● **DIRECTIONS**
Reproduce the stretch of material from "Click the poll question title text" through "pyautogui.click(x=230, y=27)", substituting "survey" for "poll" and leaving everything else unchanged.

● **EXERCISE INPUTS**

....................

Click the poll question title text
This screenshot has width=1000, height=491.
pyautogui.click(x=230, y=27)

....................

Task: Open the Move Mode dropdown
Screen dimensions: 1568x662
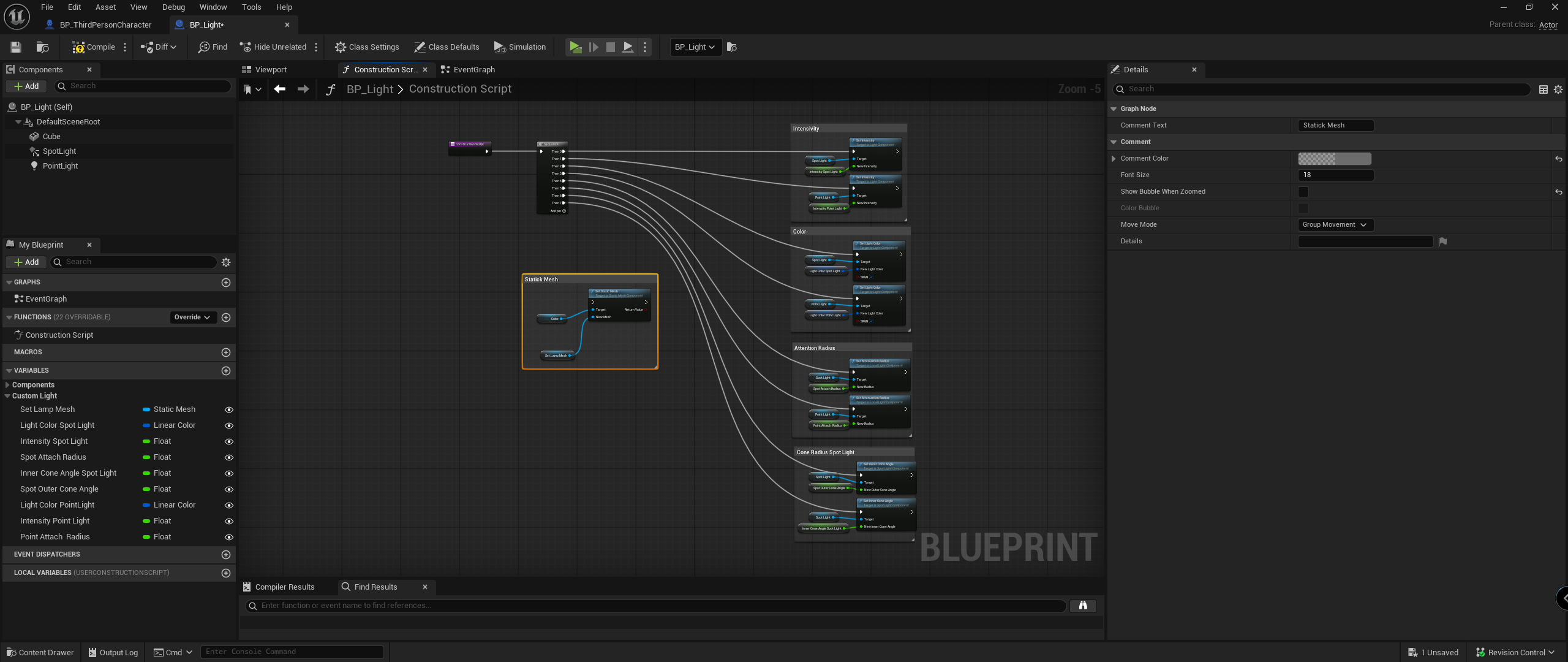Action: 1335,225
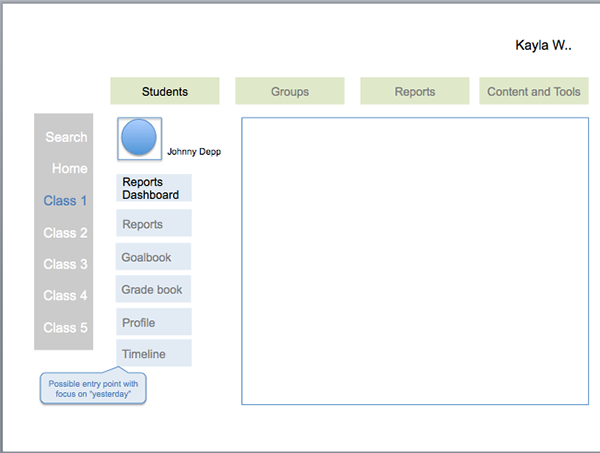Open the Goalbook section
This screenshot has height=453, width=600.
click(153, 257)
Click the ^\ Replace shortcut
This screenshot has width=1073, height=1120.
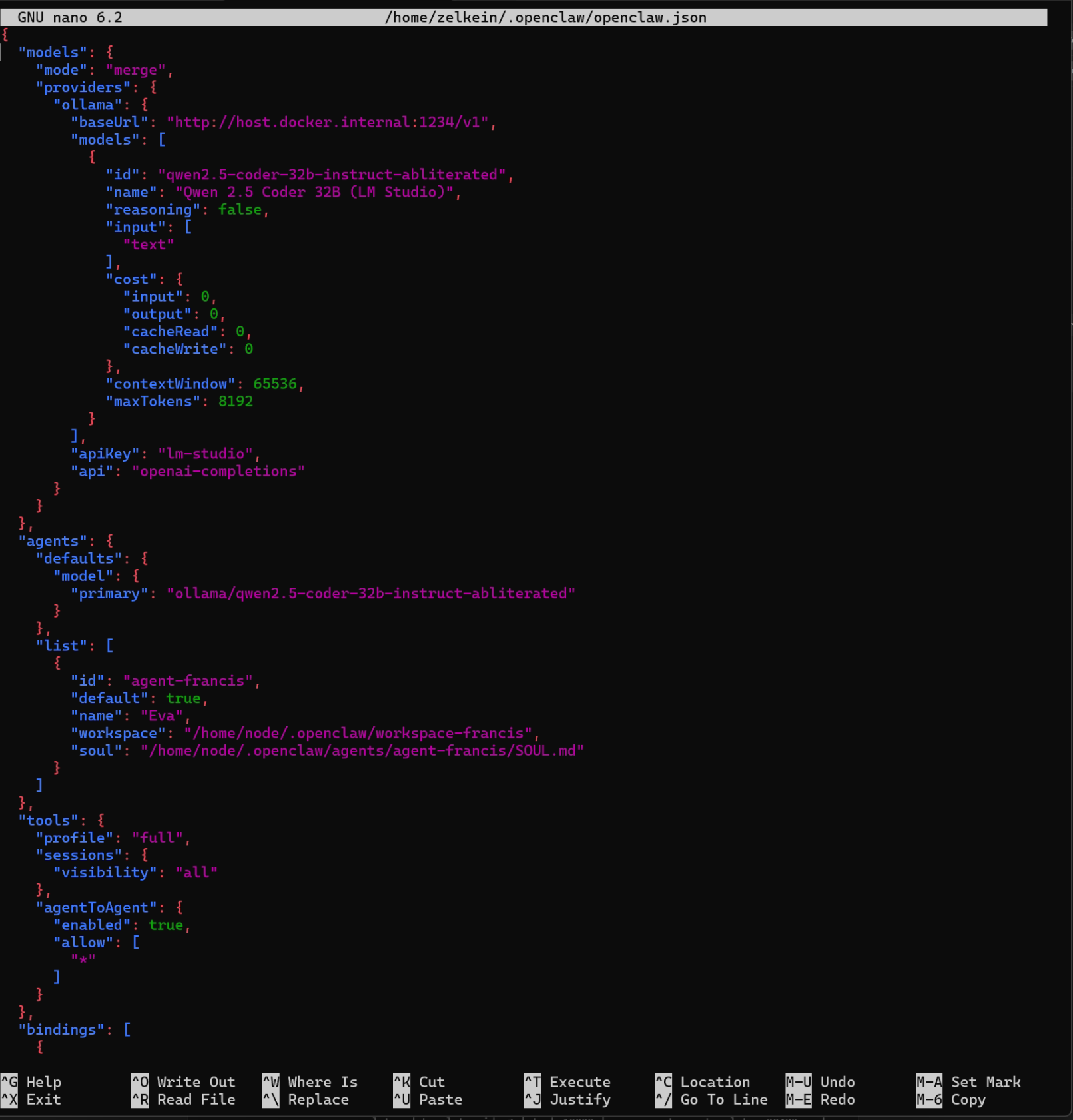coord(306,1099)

....................

● **ANSWER**
Click the survey question title text
This screenshot has width=1000, height=491.
pyautogui.click(x=230, y=27)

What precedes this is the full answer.